### WORK ORDER
Find the word "height" in the data. Return every line where it appears.

### RECORD EXCERPTS
════
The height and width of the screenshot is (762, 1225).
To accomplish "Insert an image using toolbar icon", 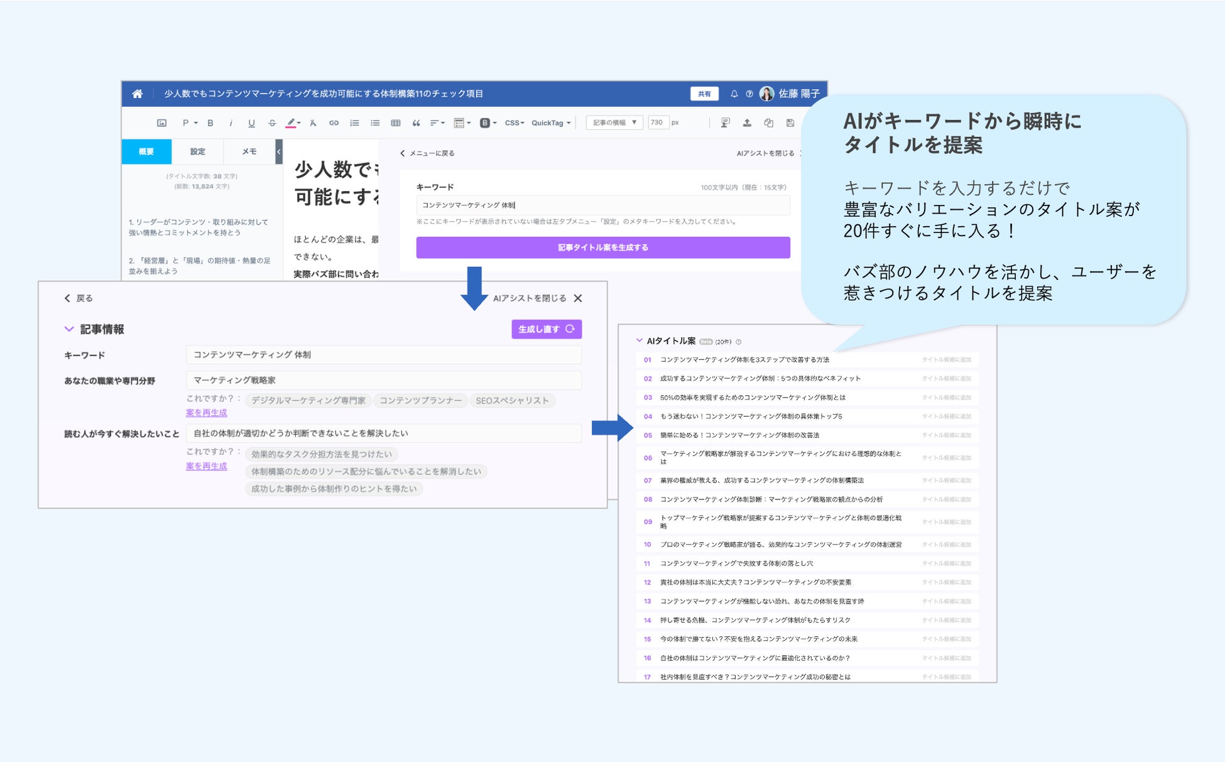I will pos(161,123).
════
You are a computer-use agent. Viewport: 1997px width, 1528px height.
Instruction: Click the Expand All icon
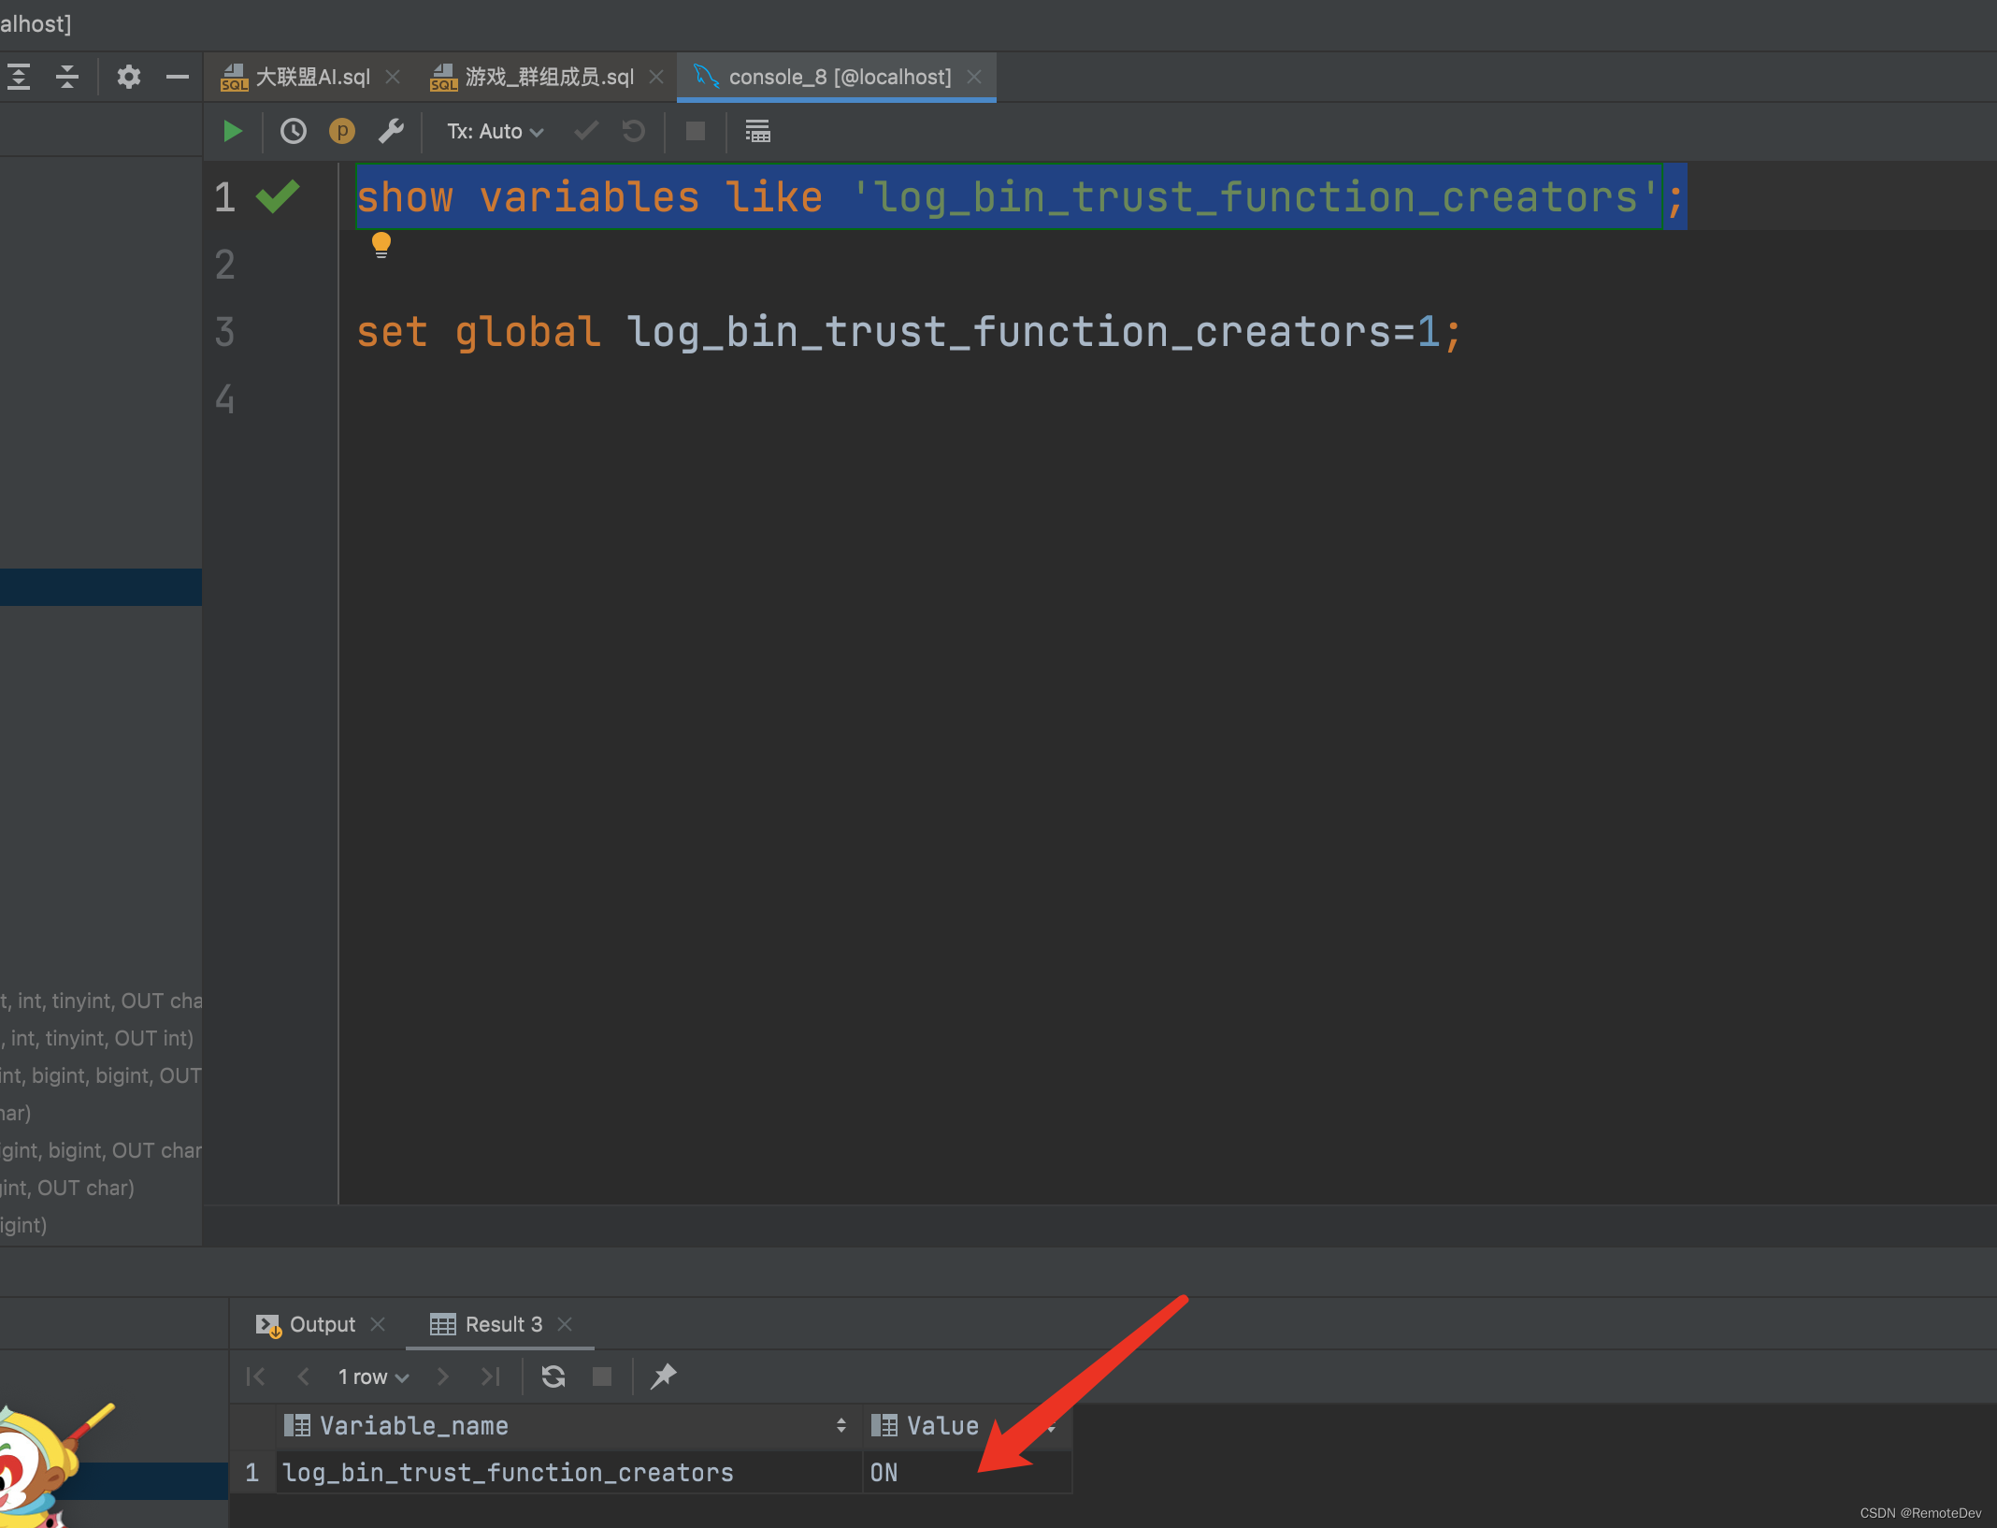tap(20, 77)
════
### RESPONSE
The height and width of the screenshot is (762, 1225).
You are a computer-use agent. Viewport: 1997px width, 1528px height.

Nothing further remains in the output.